O almoço foi servido debaixo de um caramanchão coberto de uma trepadeira florida. O anjo renascentista que nos servia entre sorrisos atendia pelo suave nome de Elsa. “Nome mucho bonito”, galanteou Cícero. “Molto brutto”, disse a moça com toda a sinceridade. “Non”, voltava Cícero Dias, “nada bruto, mucho delicado”. Como o diálogo se tornasse impossível, sorrisos profusos eram oferecidos de parte a parte.

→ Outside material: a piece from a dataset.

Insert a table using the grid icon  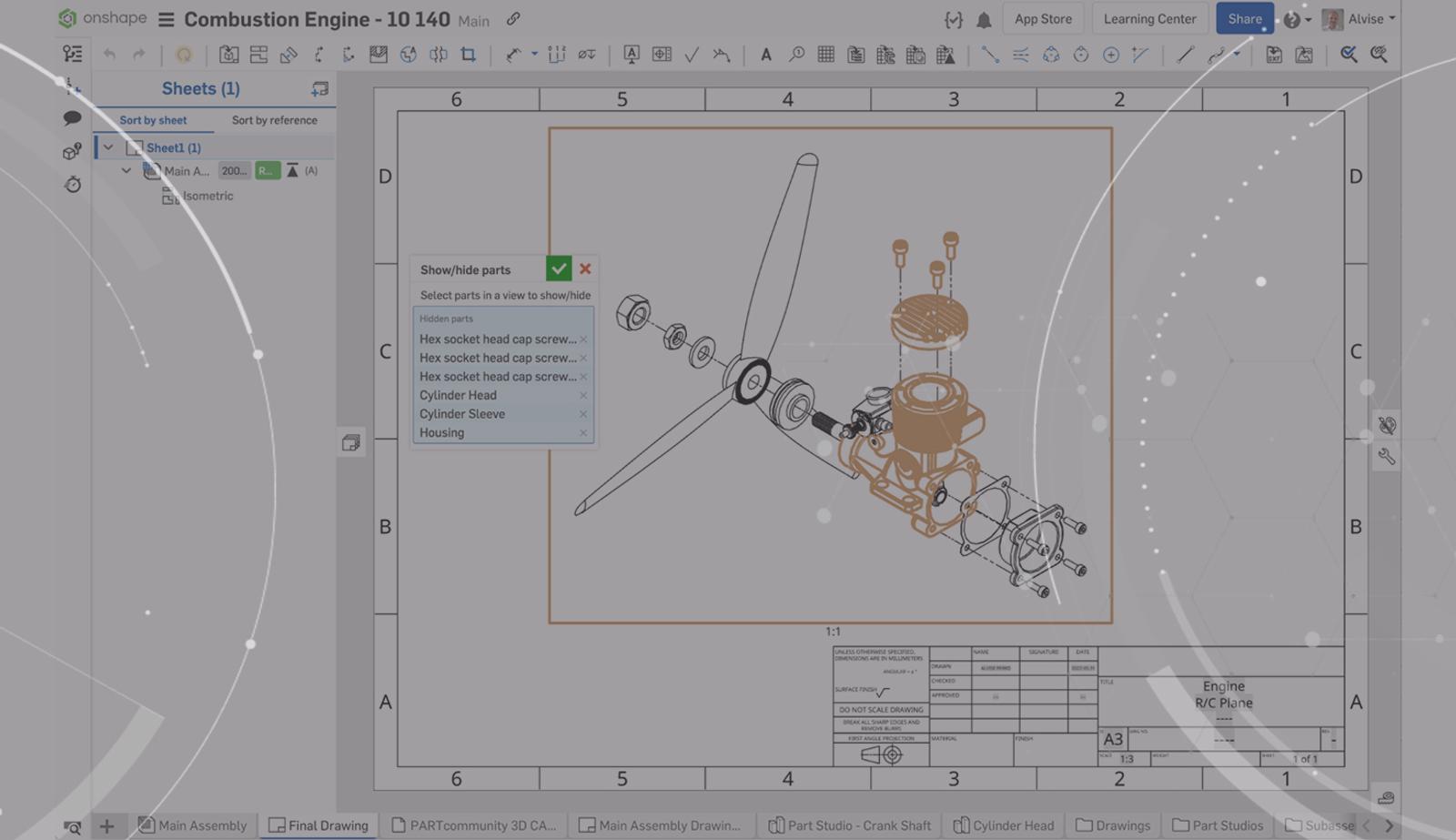click(x=825, y=56)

Ao lado de nossa mesa, espojado em uma pequena amurada, rosto voltado para o sol, estava um homem de uns quarenta anos. Abriu os olhos, espreguiçou-se e perguntou-nos com viva alegria se estávamos gostando da comida. Disse-nos que era o proprietário do pequeno restaurante, minto, que era um dos proprietários. O sócio, seu irmão, naquele momento estava na Inglaterra, a trabalhar em uma mina de carvão. Os dois irmãos entendiam do assunto. A renda obtida com o restaurante era pequena, não dava para custear a educação dos filhos. Nem mesmo pagava a pena mantê-lo, mas gostavam do lugar, não podiam deixá-lo. Para resolver o problema, os dois irmãos haviam combinado e estavam executando o seguinte plano: durante seis meses, um ia para a Inglaterra trabalhar e mandar dinheiro. O outro ficava ali deitado sobre a amurada do caramanchão a conversar com os fregueses, sorrindo, tomando sol. Nos outros seis meses, trocavam. Que fazer? A vida é bela e não devemos nos matar no trabalho!

 

Nota: Título atribuído por Humberto Werneck à crônica identificada na base de dados da instituição como “Cícero Dias ao volante...".